Transcription cannot occur and regulate gene expression if...

...we cannot also regulate the downstream products of transcription.

2

What are the post-transcriptional steps that control gene expression that occur in the nucleus?

1. Attenuation/riboswitches
2. RNA processing control, alternative splicing, capping, cleavage/polyadenylation
3. RNA editing

3

What are the post-transcriptional steps that control gene expression that occur in the cytoplasm?

1. Translation control, localization control, translation initiation
2. mRNA stability
3. Protein control, turnover, modification, and inhibition

4

Alternative splicing can lead to over ___ proteins.

100,000

5

What are the four common types of alternative splicing?

1. Exon skipping
2. Alternative 3' splice site selection
3. Alternative 5' splice site selection
4. Intron retention

6

What are the three uncommon types of alternative splicing?

1. Mutually exclusive exons
2. Alternative promoters
3. Alternative polyadenylation

7

Describe the way alternative splicing affects the fibronectin gene.

Fibroblast fibronectin and hepatocyte fibronectin are encoded by the same gene. Fibroblasts synthesize mRNA that contains the exons EIIIA and EIIIB, which encode protein regions responsible for binding the cell membrane. Hepatocytes splice out these exons.

8

What is the different between fibroblast fibronectin and hepatocyte fibronectin?

Fibroblast fibronectin is insoluble and is a part of the extracellular matrix that binds to the cell membrane; it is involved in cell adhesion. Hepatocyte fibronectin is soluble and circulates in serum; it is important in clot formation.

9

The Drosophila DSCAM gene can produce ___ different splicing patterns.

38,000

10

Variants of the DSCAM gene contribute to what functions in Drosophila?

1. Plasticity of the immune system and formation of complex neural circuits
2. Mediate phagocytosis of bacterial pathogens

11

How do regulatory proteins aid in the selection of splice sites?

Regulatory proteins either promote or block the use of specific splice sites by binding to regulatory sequences in pre-mRNA; called splice site enhancers and silencers, respectively.

12

Describe negative control of splice site selection.
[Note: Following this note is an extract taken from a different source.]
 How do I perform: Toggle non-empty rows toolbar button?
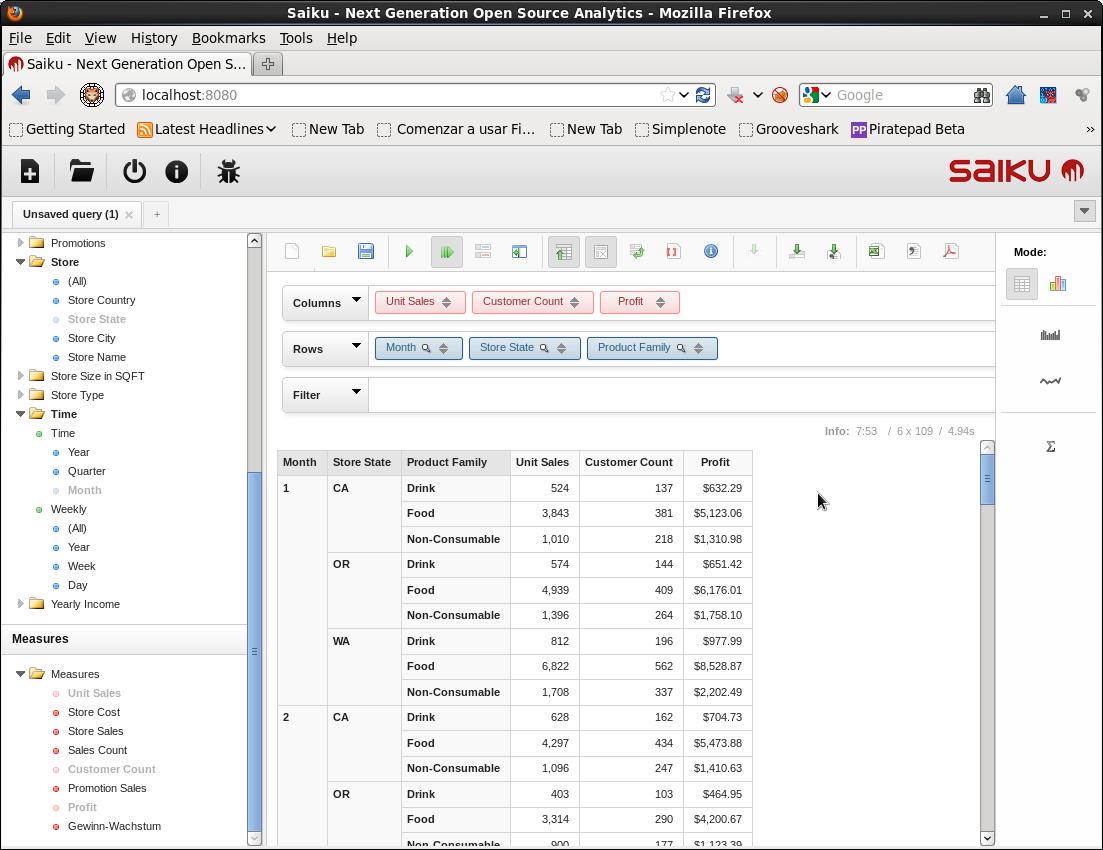pos(600,252)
A strong splice signal will likely be used no matter what, unless it is inhibited. A repressor interacts with a silencer sequence and discourages splicing. This is NOT a physical blockade.

13

Describe positive control of splice site selection.
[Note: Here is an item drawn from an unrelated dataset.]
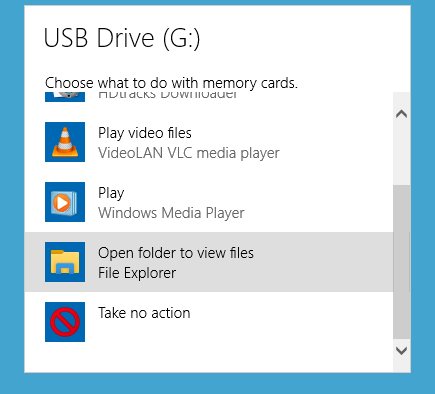Select the partially visible HDtracks Downloader entry
435x394 pixels.
click(x=209, y=97)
A weak splice signal will likely be ignored unless it is enhanced. An activator interacts with an enhancer sequence and encourages splicing.

14

SR proteins recruit ___ components to 5' and 3' splice sites. How does this function in genes that cannot do alternate splicing?

Spliceosome; these proteins ensure correct splicing in instances without possible alternative splicing

15

SR proteins are rich in what two amino acids?

Ser and Arg

16

What is the difference between constitutive splicing and alternative splicing?

In alternative splicing, the levels of the activator and repressor proteins vary between tissues.

17

The choice of ___ and ___ sites in a pre-mRNA can affect the protein product of a gene.

Cleavage; polyA sites

18

Describe regulation of 3' end processing of immunoglobulin mRNAs in B cells.

In a resting B cell, a long RNA transcript is produced and splicing of the intron occurs; the cell uses the strong splice site. The membrane-bound antibodies are produced. In an activated B cell, the weak site is used, the transcript is cleaved, and polyadenylated upstream of the splice site. This leads to the hydrophilic portion of the secreted antibody.

19

___ CstF leads to a resting B cell. ___ CstF leads to an activated B cell. CstF interacts with the ___ site.

Decreasing; increasing; poly-A.

20

In eukaryotic cells, the ___ of translation initiation is more common than the regulation of individual mRNAs.

Global regulation

21

What leads to inhibition of protein synthesis in regulation of translation?

Phosphorylation of eIF-2

22

Describe the eIF2 cycle.

1. GDP-bound eIF2 is inactive.
2. Inactive eIF2 binds eIF2B
3. GDP is removed from eIF2*eIF2B and GTP is added.
4. GTP-bound eIF2 is active.

When inactive GDP-bound eIF2 is phosphorylated by a kinase, it binds and sequesters eIF2B.

23

What is the cap-binding protein?

eIF4E

24

Describe the regulation of eIF4E.

eIF4E is activated by growth factors resulting in phosphorylation of eIF4E-BP (binding protein), an eIF4E inhibitor. This phosphorylation causes eIF4E-BP to leave; eIF4E is then able to bind eIF-4G, which is required to recruit the small ribosomal subunit. Dephosphorylation of eIF4E-BP (triggered by serum deprivation, viral infection, heat shock, and M phase) occurs. eIF4E-BP binds to eIF4E, preventing its binding with eIF4G and inhibiting synthesis.

25

Some mRNAs contain ___ with features that inhibit translation.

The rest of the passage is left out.